## Testo fornito
-*-

Economia

Trump striglia l’India, corteggia Xi e maramaldeggia sull’Ue

Gli Usa vogliono imporre a Bruxelles di non "vessare" Big Tech

di Giovanni Vasso -


Il prossimo Paese a concludere l’accordo sui dazi con gli States sarà, con ogni probabilità, l’India: fedele a se stesso, Donald Trump ha usato il bastone per colpire New Delhi minacciando dazi al 25%. Parole e toni duri, come quelli utilizzati dal presidente Usa contro l’Europa, reiterati ieri dal suo segretario di Stato Howard Lutnik che ha messo sul tavolo di Bruxelles anche le trattative sulla web tax e, più in generale, la fiscalità su Big Tech. Parole e toni duri, come quelli che gli Stati Uniti non s’azzardano manco a immaginare di utilizzare nei confronti della Cina. Trump, entusiasta, ha annunciato un incontro possibile con il presidente Xi. Ci prova da mesi. È pronto a tutto per ottenerlo, persino a rinunciare a Taiwan. E questa, difatti, è la condizione che Pechino pone per dialogare apertamente con l’America e non soltanto sulla vicenda dazi.

-*-

## Attività da svolgere
(a) Riporta dall'articolo sui dazi tutto il passo che va da "di Giovanni Vasso" fino a "sulla vicenda dazi.".
(b) Rispondi alle domande seguenti in base all'articolo sui dazi.
(i) Chi firma l'articolo?
(ii) Con quale percentuale di dazi Trump ha minacciato l'India?
(iii) Quale condizione pone Pechino per dialogare apertamente con l'America?

## Materiale estratto
-*-

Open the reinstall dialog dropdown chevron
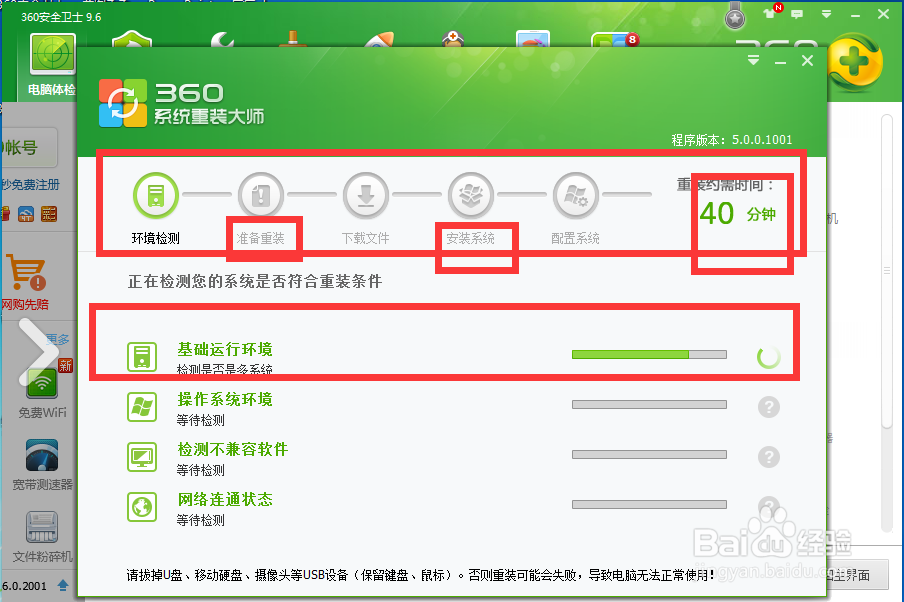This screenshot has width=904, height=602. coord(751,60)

-*-

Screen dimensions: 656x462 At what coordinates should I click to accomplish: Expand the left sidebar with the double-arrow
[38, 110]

-*-

## Risposte attese
(a)
di Giovanni Vasso -


Il prossimo Paese a concludere l’accordo sui dazi con gli States sarà, con ogni probabilità, l’India: fedele a se stesso, Donald Trump ha usato il bastone per colpire New Delhi minacciando dazi al 25%. Parole e toni duri, come quelli utilizzati dal presidente Usa contro l’Europa, reiterati ieri dal suo segretario di Stato Howard Lutnik che ha messo sul tavolo di Bruxelles anche le trattative sulla web tax e, più in generale, la fiscalità su Big Tech. Parole e toni duri, come quelli che gli Stati Uniti non s’azzardano manco a immaginare di utilizzare nei confronti della Cina. Trump, entusiasta, ha annunciato un incontro possibile con il presidente Xi. Ci prova da mesi. È pronto a tutto per ottenerlo, persino a rinunciare a Taiwan. E questa, difatti, è la condizione che Pechino pone per dialogare apertamente con l’America e non soltanto sulla vicenda dazi.

(b)
(i) Giovanni Vasso.
(ii) Con dazi al 25%.
(iii) La rinuncia a Taiwan da parte degli Stati Uniti.